Procaïne, zoals alle klassiekers lokale anesthetica, werkt in op de zenuw op de plaats van toediening. In de zenuwcellen zijn precies die 'kanalen' enige tijd geblokkeerd, die verantwoordelijk zijn voor de overdracht van de pijn signaal - het natrium kanalen. Normaal gesproken is het mineraal “natrium”Via deze kanalen zou binnenstromen tijdens een pijn gebeurtenis (depolarisatie), de andere cellen op weg naar de hersenen zou ook worden gestimuleerd om te depolariseren en ten slotte zou deze depolarisatie in de cellen in de hersenen aankomen en worden gezien als "pijn”Indien dienovereenkomstig aangesloten. Maar nu de natrium kanalen zijn geblokkeerd: De hersenen ontvangt geen signaal meer voor de duur van het effect en het getroffen gebied wordt als gevoelloos ervaren.

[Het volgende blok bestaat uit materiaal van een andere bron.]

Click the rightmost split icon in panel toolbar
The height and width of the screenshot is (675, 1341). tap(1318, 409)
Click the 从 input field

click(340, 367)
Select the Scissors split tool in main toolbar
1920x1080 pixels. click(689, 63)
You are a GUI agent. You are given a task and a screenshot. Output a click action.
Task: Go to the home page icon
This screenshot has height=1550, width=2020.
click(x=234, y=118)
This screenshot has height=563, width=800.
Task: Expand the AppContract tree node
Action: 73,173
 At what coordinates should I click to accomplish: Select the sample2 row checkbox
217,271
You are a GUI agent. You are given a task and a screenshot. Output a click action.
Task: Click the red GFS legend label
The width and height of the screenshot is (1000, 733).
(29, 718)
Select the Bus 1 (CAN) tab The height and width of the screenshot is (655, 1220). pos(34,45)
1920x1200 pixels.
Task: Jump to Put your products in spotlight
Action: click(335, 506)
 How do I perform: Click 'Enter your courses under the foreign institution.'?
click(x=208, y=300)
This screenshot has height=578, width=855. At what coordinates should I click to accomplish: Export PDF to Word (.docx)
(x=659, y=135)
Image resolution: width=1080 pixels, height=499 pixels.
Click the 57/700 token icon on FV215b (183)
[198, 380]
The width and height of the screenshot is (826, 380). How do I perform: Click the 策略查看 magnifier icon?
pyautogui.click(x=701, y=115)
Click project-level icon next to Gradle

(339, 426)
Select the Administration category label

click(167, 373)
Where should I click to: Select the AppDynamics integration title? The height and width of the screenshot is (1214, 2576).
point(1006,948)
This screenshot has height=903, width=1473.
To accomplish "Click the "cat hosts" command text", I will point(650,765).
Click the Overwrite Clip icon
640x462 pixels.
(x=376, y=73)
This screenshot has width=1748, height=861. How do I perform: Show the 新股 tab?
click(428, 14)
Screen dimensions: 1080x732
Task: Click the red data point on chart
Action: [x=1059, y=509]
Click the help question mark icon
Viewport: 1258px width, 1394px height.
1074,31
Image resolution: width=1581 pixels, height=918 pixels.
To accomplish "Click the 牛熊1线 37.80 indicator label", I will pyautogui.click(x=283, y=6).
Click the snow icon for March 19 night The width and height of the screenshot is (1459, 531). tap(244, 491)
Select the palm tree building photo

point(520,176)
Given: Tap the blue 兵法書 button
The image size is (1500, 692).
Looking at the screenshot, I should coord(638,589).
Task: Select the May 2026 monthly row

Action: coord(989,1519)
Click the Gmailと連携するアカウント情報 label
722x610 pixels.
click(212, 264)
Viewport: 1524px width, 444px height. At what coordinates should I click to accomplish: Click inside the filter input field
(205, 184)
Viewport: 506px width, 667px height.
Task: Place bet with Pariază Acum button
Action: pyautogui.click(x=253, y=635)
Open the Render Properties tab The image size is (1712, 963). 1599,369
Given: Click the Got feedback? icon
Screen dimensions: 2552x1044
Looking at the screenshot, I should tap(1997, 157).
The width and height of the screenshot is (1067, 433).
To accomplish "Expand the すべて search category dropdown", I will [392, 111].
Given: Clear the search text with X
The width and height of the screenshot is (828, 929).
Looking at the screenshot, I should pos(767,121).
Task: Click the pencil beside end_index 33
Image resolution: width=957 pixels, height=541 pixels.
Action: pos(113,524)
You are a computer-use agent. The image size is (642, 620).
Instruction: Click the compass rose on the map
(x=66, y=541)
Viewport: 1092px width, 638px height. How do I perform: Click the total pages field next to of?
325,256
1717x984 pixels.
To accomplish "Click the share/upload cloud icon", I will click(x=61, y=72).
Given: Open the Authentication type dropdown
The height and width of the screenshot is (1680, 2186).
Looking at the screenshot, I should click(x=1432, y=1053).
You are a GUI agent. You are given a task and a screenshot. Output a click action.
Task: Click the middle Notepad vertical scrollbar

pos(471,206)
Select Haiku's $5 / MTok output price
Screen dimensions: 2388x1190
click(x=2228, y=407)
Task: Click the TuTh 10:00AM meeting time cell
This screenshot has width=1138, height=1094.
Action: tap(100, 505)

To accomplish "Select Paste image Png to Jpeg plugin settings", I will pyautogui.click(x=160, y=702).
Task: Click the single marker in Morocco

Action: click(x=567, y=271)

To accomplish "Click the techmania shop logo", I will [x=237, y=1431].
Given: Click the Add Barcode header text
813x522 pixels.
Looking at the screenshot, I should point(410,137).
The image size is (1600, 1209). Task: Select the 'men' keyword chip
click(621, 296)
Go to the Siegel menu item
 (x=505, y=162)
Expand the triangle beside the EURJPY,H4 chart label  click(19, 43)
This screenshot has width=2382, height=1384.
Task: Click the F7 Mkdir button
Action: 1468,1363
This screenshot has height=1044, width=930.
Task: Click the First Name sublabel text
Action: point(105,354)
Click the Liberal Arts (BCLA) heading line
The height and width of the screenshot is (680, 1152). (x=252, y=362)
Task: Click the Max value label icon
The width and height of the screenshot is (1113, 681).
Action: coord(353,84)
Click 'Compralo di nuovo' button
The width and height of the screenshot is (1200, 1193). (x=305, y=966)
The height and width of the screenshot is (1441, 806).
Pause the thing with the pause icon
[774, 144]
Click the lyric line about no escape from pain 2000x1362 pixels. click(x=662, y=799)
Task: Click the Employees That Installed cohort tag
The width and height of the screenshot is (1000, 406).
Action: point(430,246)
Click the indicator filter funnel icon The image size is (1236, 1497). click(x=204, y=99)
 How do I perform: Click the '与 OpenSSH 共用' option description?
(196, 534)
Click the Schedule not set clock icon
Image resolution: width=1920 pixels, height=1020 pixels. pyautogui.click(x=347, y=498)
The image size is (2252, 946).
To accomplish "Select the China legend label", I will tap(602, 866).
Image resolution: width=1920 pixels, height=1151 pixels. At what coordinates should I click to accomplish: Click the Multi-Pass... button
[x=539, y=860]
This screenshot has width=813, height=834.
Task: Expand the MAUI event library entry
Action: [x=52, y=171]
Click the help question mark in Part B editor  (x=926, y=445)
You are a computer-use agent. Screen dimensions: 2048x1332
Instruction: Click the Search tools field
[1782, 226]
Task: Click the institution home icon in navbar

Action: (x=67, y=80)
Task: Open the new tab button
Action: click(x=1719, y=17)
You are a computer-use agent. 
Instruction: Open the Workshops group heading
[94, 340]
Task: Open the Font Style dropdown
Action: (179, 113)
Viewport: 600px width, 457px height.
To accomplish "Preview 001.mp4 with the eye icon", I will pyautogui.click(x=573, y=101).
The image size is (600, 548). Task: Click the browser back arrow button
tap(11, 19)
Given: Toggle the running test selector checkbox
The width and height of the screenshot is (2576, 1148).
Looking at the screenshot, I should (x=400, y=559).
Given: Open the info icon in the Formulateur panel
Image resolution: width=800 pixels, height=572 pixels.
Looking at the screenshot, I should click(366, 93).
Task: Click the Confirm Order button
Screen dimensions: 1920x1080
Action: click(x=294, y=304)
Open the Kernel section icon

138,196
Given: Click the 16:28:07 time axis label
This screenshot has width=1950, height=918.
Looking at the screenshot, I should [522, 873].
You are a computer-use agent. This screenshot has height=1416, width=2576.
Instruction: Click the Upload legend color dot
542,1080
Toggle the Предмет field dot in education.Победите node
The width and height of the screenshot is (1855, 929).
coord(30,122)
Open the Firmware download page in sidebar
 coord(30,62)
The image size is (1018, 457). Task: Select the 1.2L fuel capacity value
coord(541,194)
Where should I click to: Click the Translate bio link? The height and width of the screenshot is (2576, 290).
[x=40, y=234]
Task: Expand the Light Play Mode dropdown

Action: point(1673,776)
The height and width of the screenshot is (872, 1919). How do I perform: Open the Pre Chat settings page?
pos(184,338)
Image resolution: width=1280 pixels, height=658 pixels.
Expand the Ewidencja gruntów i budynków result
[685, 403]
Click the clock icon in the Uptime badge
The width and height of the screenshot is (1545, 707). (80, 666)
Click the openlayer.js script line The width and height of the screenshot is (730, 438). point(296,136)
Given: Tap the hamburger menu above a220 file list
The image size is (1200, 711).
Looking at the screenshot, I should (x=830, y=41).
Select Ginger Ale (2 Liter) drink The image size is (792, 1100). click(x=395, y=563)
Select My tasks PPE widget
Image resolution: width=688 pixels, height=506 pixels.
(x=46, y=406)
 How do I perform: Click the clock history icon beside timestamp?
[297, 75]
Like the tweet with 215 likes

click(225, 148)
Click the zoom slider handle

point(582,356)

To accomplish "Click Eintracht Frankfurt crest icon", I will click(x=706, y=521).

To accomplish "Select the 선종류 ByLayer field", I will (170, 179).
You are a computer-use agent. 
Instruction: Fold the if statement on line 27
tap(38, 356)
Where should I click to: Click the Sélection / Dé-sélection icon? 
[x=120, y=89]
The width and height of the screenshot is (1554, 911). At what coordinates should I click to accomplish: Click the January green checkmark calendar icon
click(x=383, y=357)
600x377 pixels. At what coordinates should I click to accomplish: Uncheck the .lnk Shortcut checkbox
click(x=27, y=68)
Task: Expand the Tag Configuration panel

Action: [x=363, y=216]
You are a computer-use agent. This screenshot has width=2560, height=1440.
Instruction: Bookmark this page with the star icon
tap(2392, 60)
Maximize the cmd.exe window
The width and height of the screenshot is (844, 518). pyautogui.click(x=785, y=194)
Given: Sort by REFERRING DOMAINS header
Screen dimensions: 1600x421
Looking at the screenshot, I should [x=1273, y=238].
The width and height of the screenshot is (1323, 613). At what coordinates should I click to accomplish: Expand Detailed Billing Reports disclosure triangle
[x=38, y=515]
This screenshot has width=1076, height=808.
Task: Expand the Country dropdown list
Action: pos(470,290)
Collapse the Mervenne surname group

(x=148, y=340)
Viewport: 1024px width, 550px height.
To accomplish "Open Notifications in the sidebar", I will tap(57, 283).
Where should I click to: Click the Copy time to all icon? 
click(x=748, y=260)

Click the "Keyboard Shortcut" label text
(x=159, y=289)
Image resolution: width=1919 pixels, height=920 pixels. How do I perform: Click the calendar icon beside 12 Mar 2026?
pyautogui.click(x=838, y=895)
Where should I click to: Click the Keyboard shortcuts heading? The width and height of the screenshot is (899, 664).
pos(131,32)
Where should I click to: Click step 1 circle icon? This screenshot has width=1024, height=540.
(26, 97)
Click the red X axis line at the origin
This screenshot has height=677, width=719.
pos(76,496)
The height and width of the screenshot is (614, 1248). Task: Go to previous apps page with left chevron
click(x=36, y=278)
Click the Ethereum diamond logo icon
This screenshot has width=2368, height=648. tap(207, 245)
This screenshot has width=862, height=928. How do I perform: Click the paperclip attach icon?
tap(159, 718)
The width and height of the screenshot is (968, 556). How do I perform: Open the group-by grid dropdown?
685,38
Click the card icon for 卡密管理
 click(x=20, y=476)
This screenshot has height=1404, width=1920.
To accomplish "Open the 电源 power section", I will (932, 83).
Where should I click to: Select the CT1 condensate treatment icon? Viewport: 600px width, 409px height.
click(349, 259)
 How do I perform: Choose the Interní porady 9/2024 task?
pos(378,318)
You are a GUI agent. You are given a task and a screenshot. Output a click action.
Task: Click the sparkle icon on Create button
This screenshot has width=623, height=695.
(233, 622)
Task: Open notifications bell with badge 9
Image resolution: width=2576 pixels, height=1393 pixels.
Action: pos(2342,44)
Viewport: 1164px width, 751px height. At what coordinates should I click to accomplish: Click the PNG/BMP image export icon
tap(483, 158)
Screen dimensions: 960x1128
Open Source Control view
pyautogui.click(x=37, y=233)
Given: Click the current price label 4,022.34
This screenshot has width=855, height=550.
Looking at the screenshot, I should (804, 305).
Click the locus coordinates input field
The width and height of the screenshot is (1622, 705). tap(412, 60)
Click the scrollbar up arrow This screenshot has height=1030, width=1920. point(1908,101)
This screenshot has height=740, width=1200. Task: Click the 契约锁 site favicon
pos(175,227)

Wanneer mag procaïne niet worden gebruikt?

Procaïne mag niet worden gebruikt in gevallen van bekende overgevoeligheid voor een van de ingrediënten van het geneesmiddel, evenals in gevallen van bloed stoornis van de pigmentsynthese (hepatisch porfyrie) of bekende pseudocholinesterasedeficiëntie. Gedurende zwangerschap het medicijn mag indien mogelijk niet worden ingenomen. De oordruppels mogen niet worden gebruikt als er huidbeschadiging in de gehoorgang of een beschadiging is trommelvlies. Arteriële en spinal cord toediening moet ook worden vermeden.

Bijwerkingen

Bijwerkingen treden voornamelijk op bij gebruik als injectie en in relatie tot de cardiovasculair systeem en de centrale zenuwstelsel, maar zijn zeldzaam: Procaïne een hart- kracht en hartslag stimulerend effect, wat echter niet leidt tot problemen met de bloed druk wanneer correct gedoseerd. ECG-wijzigingen zijn ook mogelijk. In het geval van een plotselinge daling bloed een overdosis moet worden overwogen.

Bijwerkingen op het gebied van de centrale zenuwstelsel zijn een sensatie rond de mondbewustzijnsverlies of een aanval. In zeldzame gevallen kan procaïne een allergische reactie. Daarom mag procaïne niet worden gebruikt als bekend is dat de patiënt overgevoeligheidsreacties op andere geneesmiddelen heeft.

In geval van een allergische reactie netelroos, zwelling van weefsels door het vasthouden van vocht, krampen van de luchtwegen of kortademigheid. Roodheid van de huid, jeuk en blaarvorming, evenals zwelling en blauwe plekken zijn ook gemeld. Bij correct gebruik wordt het product goed verdragen. Maar ook als injectie verloopt de behandeling vrijwel altijd zonder complicaties.